悠里が結婚する相手は、悠里いわく、規格外の人外で魔王様なんだ、とよくわからない。

人、なんだよな一応?という事で、蓮司と一緒にその異世界とやらに行く事にした蒼司。

クリストファーという男は悠里言った通り、規格外の人外だった。
彼の父、バッキバキのレオナルドも含め、魔王親子と言っても過言ではない。

異世界すげぇな、と蓮司と二人、驚きを通り越して呆気に取られて、反対するのも馬鹿馬鹿しくなった。

呆気に取られてる間にもクリストファーは着々と既成事実を作ってるしな。
まぁ、でもクリストファーなら悠里の為なら世界を敵に回して、余裕で勝ちそうなので、良しとするか、と蓮司と意見は一致した。

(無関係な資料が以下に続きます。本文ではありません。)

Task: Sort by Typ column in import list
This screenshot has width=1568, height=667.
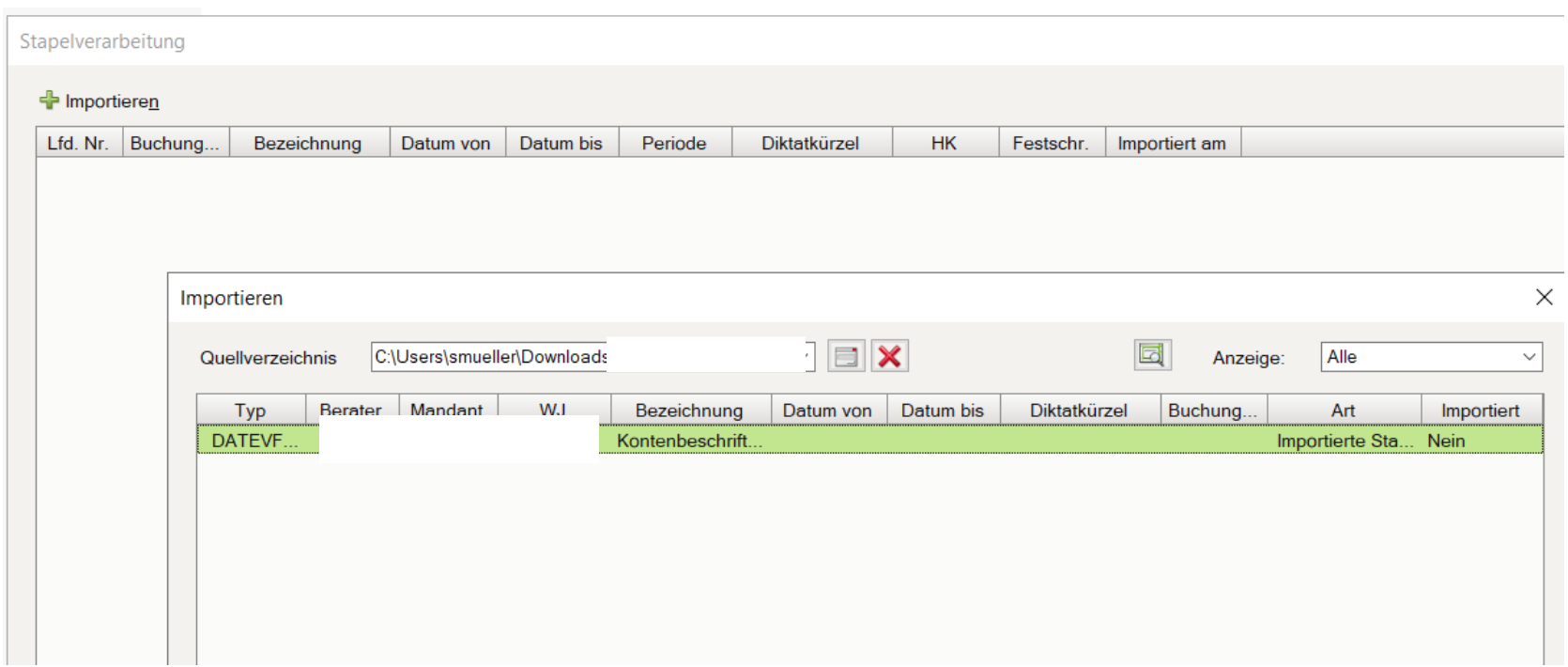Action: 251,411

クリストファーの遠慮なしの自由すぎる振る舞いに、蓮司も蒼司も触発されて、お互いに思う相手と結婚する!と誓い合い、蓮司は異世界に残り、蒼司は帰って来たのだった。

クリストファーの改造したスマホ片手に。

異世界から帰って来たテンションそのままに、雅に連絡を取り、その日に改造したスマホを渡し

「雅ちゃん、俺、ずっと前から雅ちゃんの事好きなんだ」

高校生の様な告白をしてしまった。
呆気に取られた雅の顔を見て、やってしまった!と思ったのは後の祭り。

何をしてる28歳!!
いつも冷静な自分らしくない行動に、異世界って怖ぇぇぇと、我に帰る蒼司→今ココ。


まあ、言ってしまったものはもう取り消せない。
開き直って、どこか遠慮がちな態度を捨て去る事に決めた。

さてと、雅ちゃんに連絡とって、今度はいつ会おうかな、と蒼司はスマホにメッセージを入れた。



ピロリン。

雅のスマホにメッセージが入る。
見なくてもわかる。蒼司だろう。
ここのところ、毎日のように連絡が来るのだ。
ピアノの調律師をしてる蒼司は音楽関係の繋がりが多く、雅が興味がありそうなライブなど、絶妙な加減で誘ってくるのだ。

今回もライブの誘いだった。
普通に行きたい。
ゆっくりで良いと、言われたし、あまり気にせず行こう。

『行きます』送信、と。

ライブは楽しみだしね。
なんとなく、蒼司に慣れて来たのもある。
嫌な感じはしないからだろうか。

確かに、凄いイケメンなのはわかっているのだが、雅はどっちというと、見た目はもっと男っぽい人の方が好みなのだ。

蒼司が聞いたらガックリ来そうだが、見た目に釣られないところも雅のいいところ。